Posted: 5th September 2020
After 70 years of producing plutonium in reprocessing works the United
Kingdom, now has the largest stockpile in the world – 140 tonnes – and
finds it has no use for the metal. And worse, it needs to spend £4.5 billion
just to keep it safe. Having already spent at least that much
since the 1950s employing thousands of workers at Sellafield to refine the plutonium, the British government has now been told this was a useless endeavour, producing fissile material which, as a security risk, is a burden for future generations.

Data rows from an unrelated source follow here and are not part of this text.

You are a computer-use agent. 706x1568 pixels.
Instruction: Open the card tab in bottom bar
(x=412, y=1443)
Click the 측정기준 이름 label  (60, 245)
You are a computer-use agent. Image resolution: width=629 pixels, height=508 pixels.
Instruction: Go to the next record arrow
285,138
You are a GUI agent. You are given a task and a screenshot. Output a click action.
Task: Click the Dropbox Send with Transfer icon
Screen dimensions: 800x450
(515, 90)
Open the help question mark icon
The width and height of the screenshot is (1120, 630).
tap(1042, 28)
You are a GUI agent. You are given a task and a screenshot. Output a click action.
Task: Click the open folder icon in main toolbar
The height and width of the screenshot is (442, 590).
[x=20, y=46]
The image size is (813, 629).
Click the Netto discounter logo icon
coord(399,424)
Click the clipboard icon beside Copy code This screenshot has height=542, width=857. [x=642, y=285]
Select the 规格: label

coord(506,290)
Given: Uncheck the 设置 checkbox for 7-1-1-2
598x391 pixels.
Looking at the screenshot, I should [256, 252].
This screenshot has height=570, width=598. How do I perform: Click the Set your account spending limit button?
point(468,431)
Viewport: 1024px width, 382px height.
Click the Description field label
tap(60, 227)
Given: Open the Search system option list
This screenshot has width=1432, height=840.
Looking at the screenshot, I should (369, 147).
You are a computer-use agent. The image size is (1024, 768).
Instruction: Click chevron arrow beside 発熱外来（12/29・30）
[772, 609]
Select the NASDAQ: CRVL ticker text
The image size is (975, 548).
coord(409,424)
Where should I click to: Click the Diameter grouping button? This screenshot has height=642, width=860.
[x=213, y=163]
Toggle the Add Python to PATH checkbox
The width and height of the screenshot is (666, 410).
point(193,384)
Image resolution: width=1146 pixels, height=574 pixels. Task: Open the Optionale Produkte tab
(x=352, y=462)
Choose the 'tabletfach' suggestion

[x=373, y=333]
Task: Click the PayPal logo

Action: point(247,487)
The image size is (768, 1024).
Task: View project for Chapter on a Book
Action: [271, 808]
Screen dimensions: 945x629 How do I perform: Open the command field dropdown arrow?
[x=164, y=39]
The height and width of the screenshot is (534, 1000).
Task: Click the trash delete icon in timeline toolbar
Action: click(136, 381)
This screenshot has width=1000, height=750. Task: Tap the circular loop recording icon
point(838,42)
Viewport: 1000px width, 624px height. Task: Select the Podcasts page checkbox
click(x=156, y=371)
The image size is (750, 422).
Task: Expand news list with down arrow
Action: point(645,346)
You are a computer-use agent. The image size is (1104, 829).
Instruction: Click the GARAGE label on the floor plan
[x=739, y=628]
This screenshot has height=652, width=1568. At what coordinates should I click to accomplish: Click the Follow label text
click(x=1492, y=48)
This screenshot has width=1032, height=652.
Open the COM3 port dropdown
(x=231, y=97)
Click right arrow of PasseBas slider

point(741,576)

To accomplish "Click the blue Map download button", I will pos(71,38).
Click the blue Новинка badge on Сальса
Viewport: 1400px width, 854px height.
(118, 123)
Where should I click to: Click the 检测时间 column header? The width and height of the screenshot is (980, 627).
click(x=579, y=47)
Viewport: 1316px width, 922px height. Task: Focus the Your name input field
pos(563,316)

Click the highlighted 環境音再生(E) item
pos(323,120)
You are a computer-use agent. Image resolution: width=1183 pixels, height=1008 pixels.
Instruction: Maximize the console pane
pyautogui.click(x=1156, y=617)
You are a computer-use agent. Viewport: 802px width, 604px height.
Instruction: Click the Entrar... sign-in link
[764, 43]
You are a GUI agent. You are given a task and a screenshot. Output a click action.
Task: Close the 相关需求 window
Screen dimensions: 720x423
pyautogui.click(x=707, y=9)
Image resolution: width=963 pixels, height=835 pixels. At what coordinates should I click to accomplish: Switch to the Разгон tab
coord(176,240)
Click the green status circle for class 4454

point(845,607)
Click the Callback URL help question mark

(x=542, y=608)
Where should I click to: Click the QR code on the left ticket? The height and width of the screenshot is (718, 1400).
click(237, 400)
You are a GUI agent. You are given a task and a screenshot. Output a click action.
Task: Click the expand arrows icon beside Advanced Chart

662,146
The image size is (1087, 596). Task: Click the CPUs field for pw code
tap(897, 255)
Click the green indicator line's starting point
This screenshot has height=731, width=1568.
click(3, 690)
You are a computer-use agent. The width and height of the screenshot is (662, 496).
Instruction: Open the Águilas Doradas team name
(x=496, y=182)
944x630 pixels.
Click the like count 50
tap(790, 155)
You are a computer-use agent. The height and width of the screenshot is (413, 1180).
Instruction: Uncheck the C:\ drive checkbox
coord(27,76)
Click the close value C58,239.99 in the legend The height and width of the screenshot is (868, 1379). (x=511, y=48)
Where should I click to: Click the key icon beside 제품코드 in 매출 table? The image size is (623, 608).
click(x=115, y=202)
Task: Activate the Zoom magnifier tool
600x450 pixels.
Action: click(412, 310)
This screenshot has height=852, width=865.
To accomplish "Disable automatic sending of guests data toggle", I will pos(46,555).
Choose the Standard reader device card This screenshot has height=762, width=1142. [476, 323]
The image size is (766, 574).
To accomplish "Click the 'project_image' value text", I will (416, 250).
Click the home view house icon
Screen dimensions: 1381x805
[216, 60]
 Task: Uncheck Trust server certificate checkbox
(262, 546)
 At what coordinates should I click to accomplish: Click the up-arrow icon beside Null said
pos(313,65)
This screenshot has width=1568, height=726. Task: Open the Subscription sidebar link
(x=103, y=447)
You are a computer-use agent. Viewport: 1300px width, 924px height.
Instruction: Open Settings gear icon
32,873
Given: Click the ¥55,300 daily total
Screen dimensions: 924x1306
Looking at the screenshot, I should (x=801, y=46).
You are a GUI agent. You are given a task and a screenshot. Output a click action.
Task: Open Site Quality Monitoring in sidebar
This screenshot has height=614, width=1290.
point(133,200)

To cope with the problem the government has now authorised the building of new plants to refine, repackage and store the plutonium for another 140 years, in the
hope that some time in the future someone will find a use for it. Plutonium
was once described as the most valuable substance in the world – because
with seven kilograms a nation could make a devastating nuclear bomb and
become a superpower. plutonium is now a liability, costing more than £300
million a ton to make safe and store. It will be permanently guarded by a
special armed police force for the next 140 years to prevent terrorists
getting access to it – the additional cost of this 24-hour surveillance
being kept secret because it is “a matter of national security.” Some
of the plutonium has been stored for so long that it already needs what is
called “emergency repackaging” to keep it safe. Some of it decays into
a more radioactive substance, americium-241, which remains a danger for
another 300 years. To avoid immediate danger to workers this plutonium will
have to be re-packaged again to meet the standard required for it to enter
the Sellafield Product & Residue Store.
Rachel Western, our Friends of the Earth researcher, who obtained a Ph.D in decision-making in nuclear waste management, said: “It is shocking that after half a century of production of plutonium at Sellafield they have discovered how dangerous it is, so that we are suddenly faced with emergency action.” One of the
extraordinary aspects of this history is that successive governments, both
Conservative and Labour, have been warned repeatedly by scientists,
engineers and environment groups that the plutonium is a liability, not an
asset. Despite that, in the 1990s (having already built up a vast stock of
plutonium) ministers authorised the new reprocessing works to begin
operations. After a life of 20 years Thorp (the Thermal Oxide Reprocessing Plant), shut down in 2018, and another that has been working since the 1950s is due to close in 2021 – in the meantime still turning out more plutonium that has no end use.